RIH, itself, is a legal fiction that can act only through its agents and employees. The plaintiff submits that further exploration of this point may show that the actions of the security officers on the date in question were common among the security officers at the casino, and that the alleged corporate policy is nothing more than a shield to corporate liability that is never enforced.
Abbas's Supplemental Response, DE # 49 ¶¶ 5, 9.
The problem with Abbas's argument that "further exploration . . . may show" that such actions were common is that the discovery cut-off date has passed, and he has not informed the court, using the procedure provided by FED. R. CIV. P. 56(f), that he needs further discovery to respond to RIH's motion. His speculation that there might be a factual dispute isn't enough to withstand a properly-supported motion for summary judgment. "To successfully oppose the motion, the nonmovant must present definite, competent evidence in rebuttal." Salvadori v. Franklin School Dist., 293 F.3d 989, 996 (7th Cir. 2002). Thus, the court has only the evidence of the incident involving Abbas himself to consider.
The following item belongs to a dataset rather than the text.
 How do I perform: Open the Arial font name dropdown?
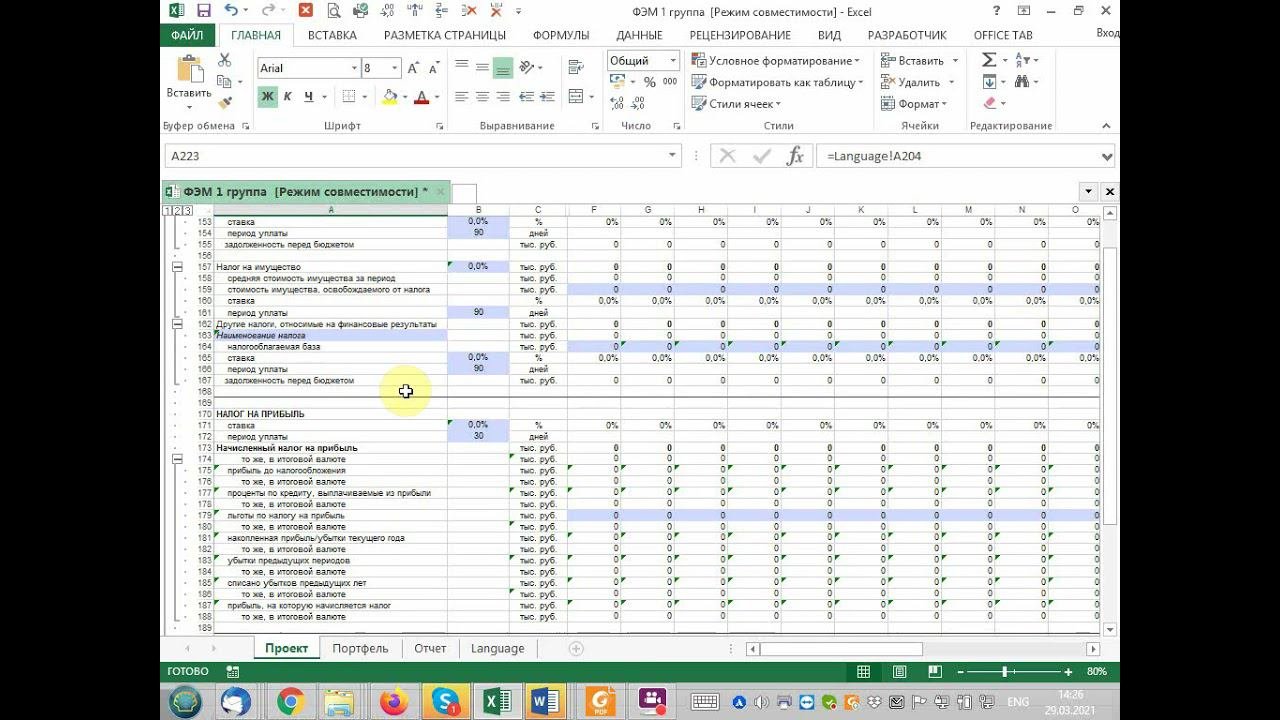[x=354, y=68]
It is true, as Abbas states, that RIH can act only through its agents and employees, but that does not translate into respondeat superior liability under § 1983. Instead, private corporations are treated like municipal corporations for purposes of liability under § 1983. See Jackson v. Illinois Medi-Car, Inc., 300 F.3d 760, 766 n. 6 (7th Cir. 2002). In other words, private corporations can be held liable under § 1983 for their employees' constitutional violations only if an official corporate policy causes the violation. See Woodward v. Correctional Med. Servs. of Ill., Inc., 368 F.3d 917, 927 (7th Cir. 2004).
Abbas's evidence falls far short of creating an issue of fact on the existence of a corporate custom, practice or policy that caused the alleged violation of which he complains. His evidence is of only one incident — the one he was involved in — and one isolated incident does not a custom or policy make. "Ordinarily, one incident is not sufficient to establish a custom that can give rise to Monell liability." Williams v. Heavener, 217 F. 3d 529, 532 (7th Cir. 2000); see also Ienco v. City of Chicago, 286 F.3d 994, 1001 (7th Cir. 2002); Calhoun v. Ramsey, 408 F.3d 375, 380 (7th Cir. 2005) ("Both in the `widespread practice' implicit policy cases and in the cases attacking gaps in express policies, what is needed is evidence that there is a true municipal policy at issue, not a random event.")
One incident is sufficient when it is the execution of an express policy that itself violates the constitution. See Calhoun, 408 F. 3d at 379-80. This is not that type of case.
Because Abbas has not provided sufficient evidence to create a triable issue of fact as to whether the incident he alleges was taken pursuant to a de facto policy or custom of RIH personnel, RIH is entitled to summary judgment on his § 1983 claim. This leaves Abbas with state-law claims only. As a general rule regarding supplemental jurisdiction under 28 U.S.C. § 1367(c)(3), this court should relinquish jurisdiction over those claims for Abbas to pursue them in state court. See Williams v. Aztar Indiana Gaming Corp., 351 F.3d 294, 300 (7th Cir. 2003). Abbas has fifteen days to file a memorandum of law objecting to that dismissal, showing why his state-law claims should not be dismissed.
For the reasons stated, defendant RIH Acquisitions IN, LLC's motion to strike (DE # 51) is DENIED and its motion for partial summary judgment (DE # 26) is GRANTED. Plaintiff Abbas has until October 25, 2007, to show why his remaining claims should not be dismissed.